Part II of our Newsletter on the Increasing Uses for High-Resolution Site Characterization
“If I had an hour to solve a problem I’d spend 55 minutes thinking about the problem and 5 minutes thinking about solutions.”
― Albert Einstein
“Many times I’ve wondered how much there is to know.”
from Over The Hills And Far Away – Led Zeppelin
Albert Einstein and Led Zeppelin probably never considered the challenges of environmental contamination. But their thinking is very relevant to site characterization and remediation – basically you should gain a thorough understanding of the problem (know as much as you can know) before working on a possible solution.
Last month we shared an article about how the Ontario Ministry of Environment and Climate Change (MOECC) has prescribed the use of high resolution (High Res) characterization tools to help ensure better delineation at some sites.
A review of the U.S. EPA’s Clu-In, clu-in.org, web pages on High Res shows that they are also supportive of this technology and they specifically point out the following advantages of using these tools to better understand the problem of a contaminated site:
- Characterizing subsurface conditions at a scale unattainable to conventional investigation methods.
- Providing greater confidence that a site is fully characterized by increasing data density.
- Identifying the contaminant mass phases that are present (e.g. NAPL).
- Assessing whether contaminant mass is in a permeable zone or a low permeability zone.
- Enabling more accurate estimation of contaminant mass and volume.
- Improving the cost and performance by minimizing remedial monitoring network needs.
This month we are presenting some real-world examples of the types of enhanced interpretation that can be derived from high resolution site characterization data.
The Use of the HPT to Delineate a PRB Confining Layer
Recently, Vertex was asked to design a Permeable Reactive Barrier (PRB) for a plume of chlorinated solvents in groundwater at a site. Available historic borehole and logs and cross-sections showed that the site had a complex stratigraphy consisting of heterogeneous fill, sand, silt, clay, peat and glacial till units. Due to the importance of ensuring the PRB was keyed into the lower confining layer to vertically intercept the groundwater plume, Vertex employed the Hydraulic Profiling Tool (HPT) at the site.
A series of HPT probe holes was advanced along the proposed alignment of the PRB. The comparison of the data obtained from a representative HPT point with a nearby historic borehole log is presented below.
It is clearly apparent that there are some striking similarities and differences between these graphics:
- The borehole log notes that the soils were becoming wet at 2.1 m and the HPT determined that the water table was present at 1.91 m on that date.
- Heterogeneous fill materials transitioned to a lower permeable clay unit at 3.5 m on the borehole log and at 3.44 m on the HPT log.
- A higher permeability sand unit was identified starting at 4.6 m on the borehole log and at 4.63 m on the HPT log.
- The HPT log also identified the presence of two other sand lenses at 5.36 m and 5.53 m that are not shown on the borehole log.

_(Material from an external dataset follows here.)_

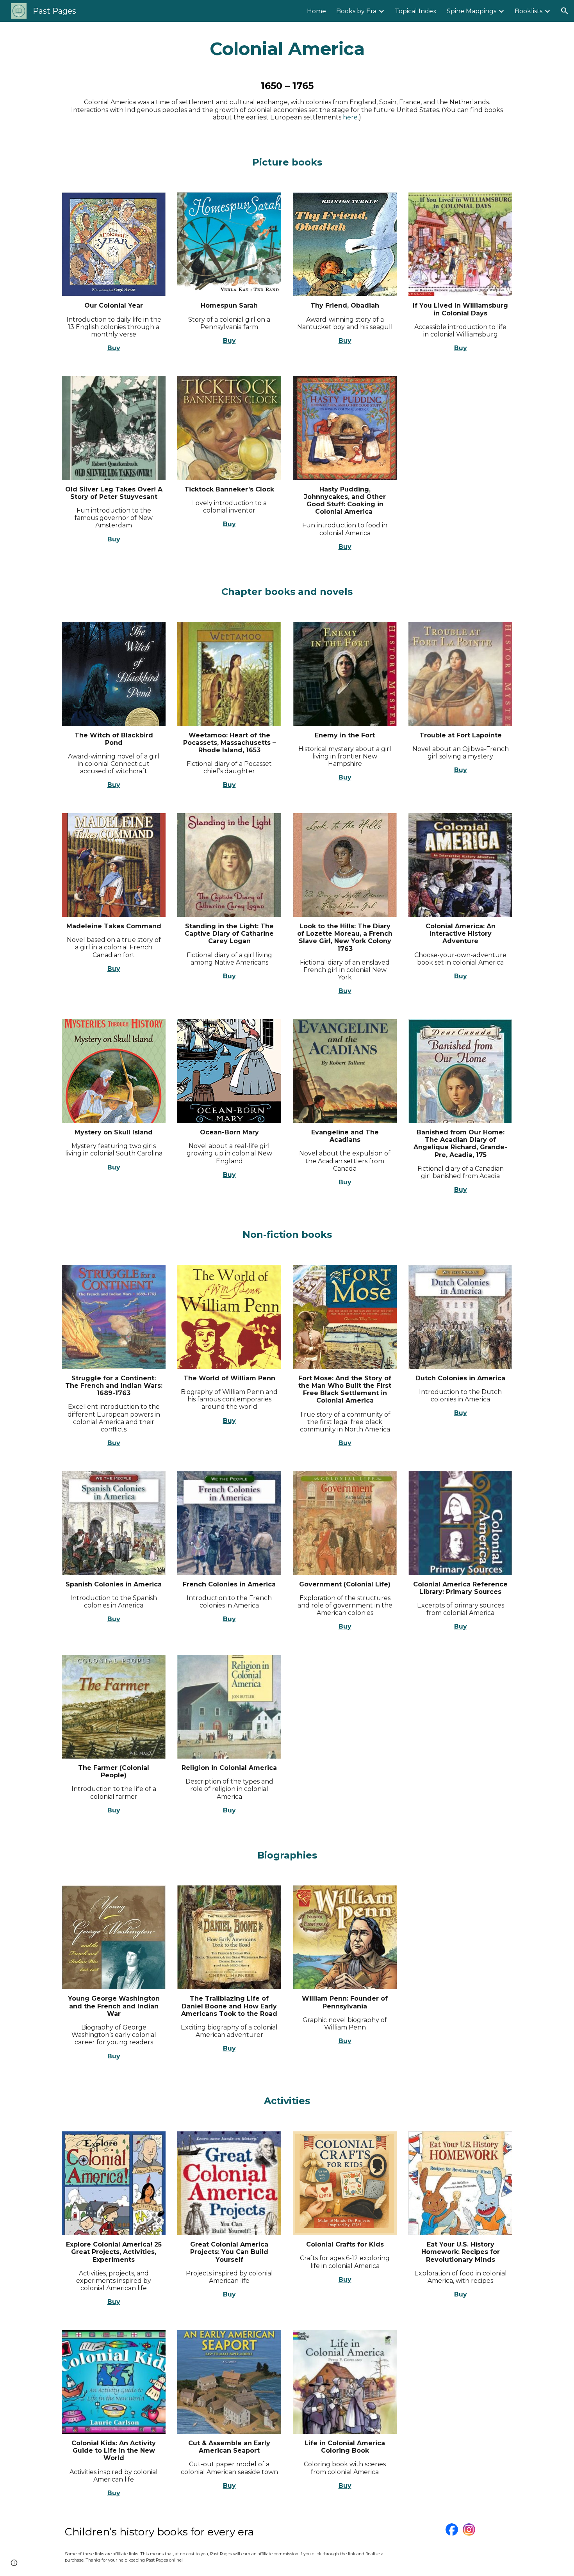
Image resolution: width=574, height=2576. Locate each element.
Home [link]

Using the HPT to complete the profiling of site stratigraphy on a centimeter resolution (as opposed to traditional drilling, soil sampling and visual classification methods) allowed a much more precise and effective PRB to be designed. Previously unidentified sand lenses located at depth in the low permeability soils, which might have represented significant contaminant flow paths, were identified by the HPT and taken into account in the final PRB design.

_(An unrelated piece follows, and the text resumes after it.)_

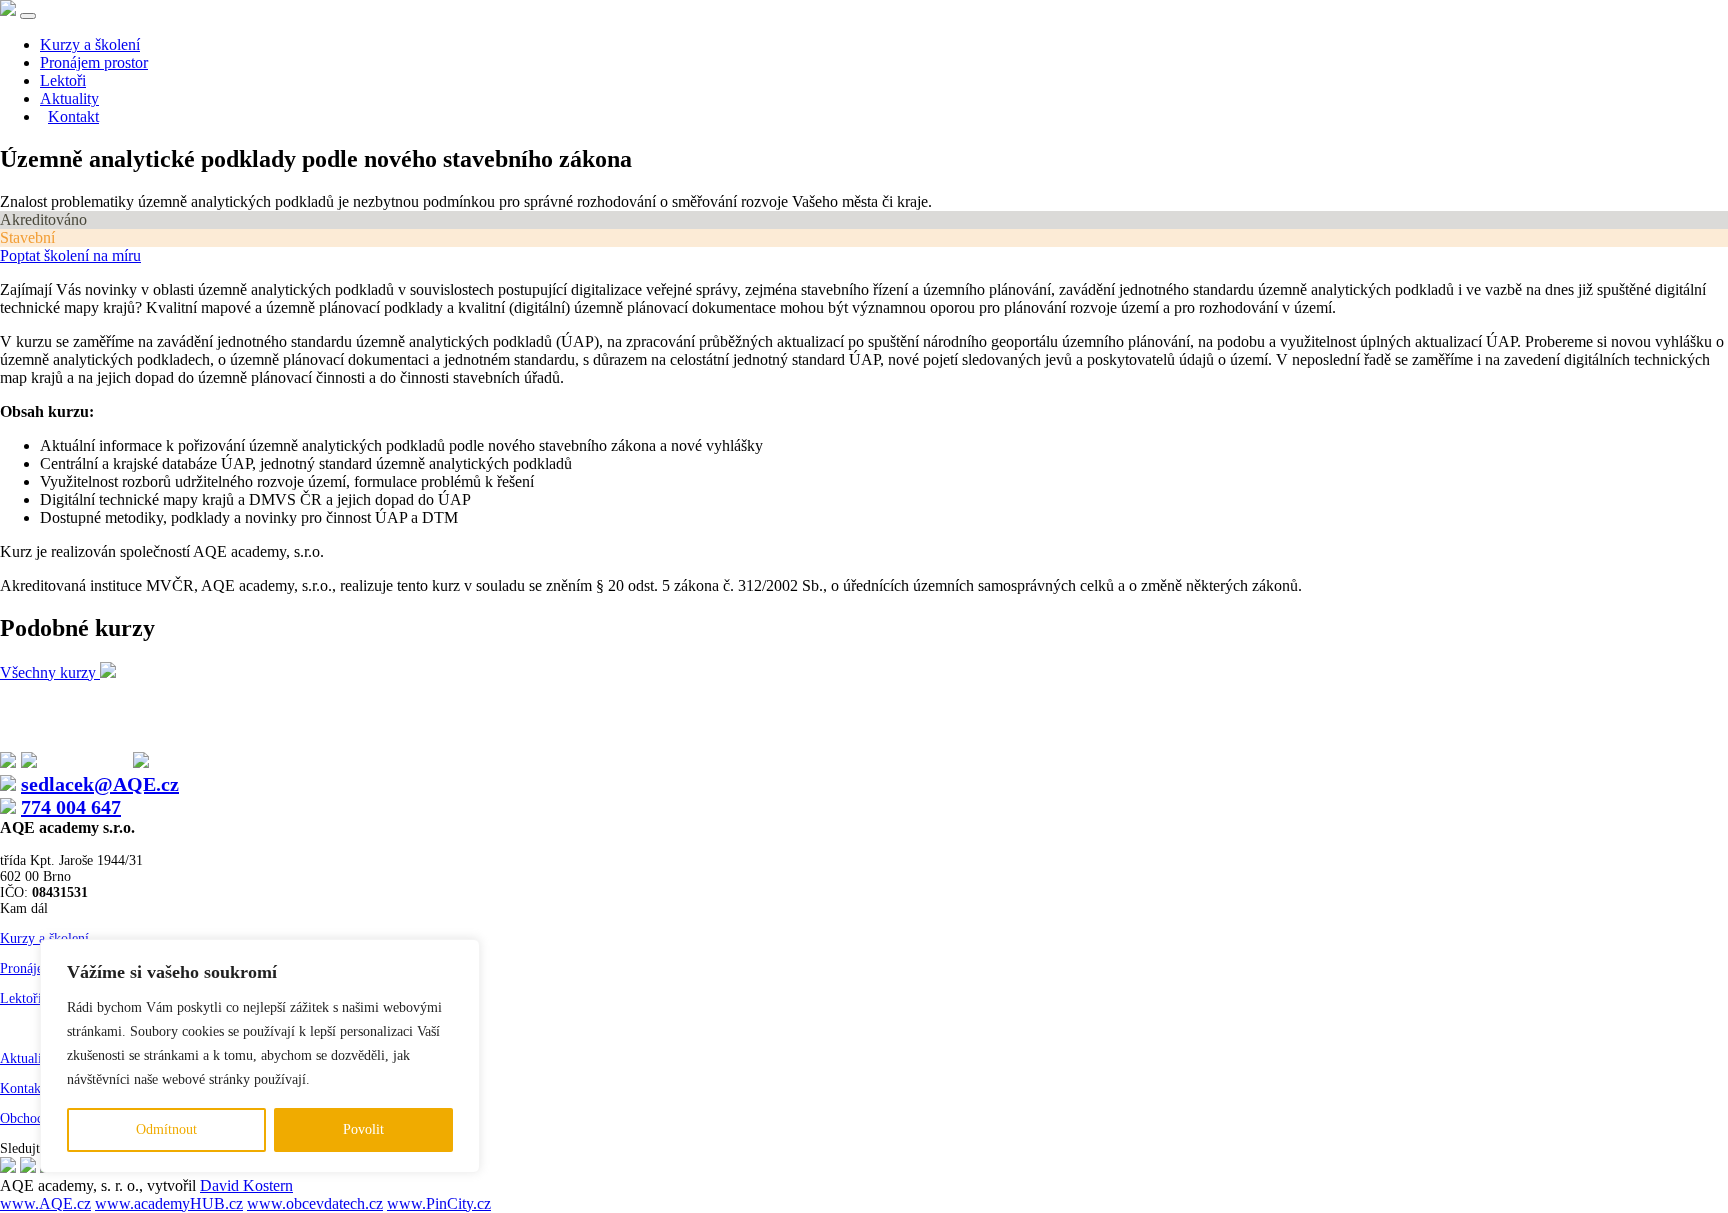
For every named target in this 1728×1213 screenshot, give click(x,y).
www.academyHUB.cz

High Res tools are powerful field screening tools because they can “see” impacts not readily observable to technicians in the field. Consider these photos:
The photo on the left is of a saturated sand sample under visible light – analogous to what a technician would be able to see in the field. The photo on the right is the same sample under ultraviolet light with the diesel fuel free product readily detectable. This is the same technology used by the Laser Induced Fluorescence (LIF) probe to detect free product in-situ.
A practical example of LIF probe in action is shown in the following case study.
Correlation of LIF Response and Soil PHC Concentrations
Site details / background:
- Fuel leak: Petroleum Hydrocarbon (PHC) impacts
- Small area but deep (10 m) PHC & free product
- Multiphase Extraction (MPE) system installed on-site
- High resolution site characterization selected to assist with vertical and horizontal definition of PHCs and free product
Many thousands of data points were collected using the LIF at various locations across the Site. These data were compared to historical soil sample laboratory analytical data. After accounting for outliers in the data resulting from areas that had been remediated, a strong correlation was observed as plotted here:
Based on this correlation, a 3D graphical representation of the free phase PHC impacts at depth beneath the site was developed from the LIF data.
This particular plot shows the detection of PHCs (green) at predicted concentrations just below the acceptable soil quality standards for the site. In other words, it is known with a high level of confidence that the soil impacts were limited to this zone. The area was well defined and vertical delineation was very clear. Based upon these LIF results the client could effectively plan further remediation and/or Risk Assessment, look across the site for PHC seams or pockets, and plan additional MPE and/or excavation with confidence.
In summary, start thinking about site characterization and contaminant delineation like Einstein would: consider using High Res to gain a better understanding of contaminant distribution in the subsurface before starting to think about remedial options.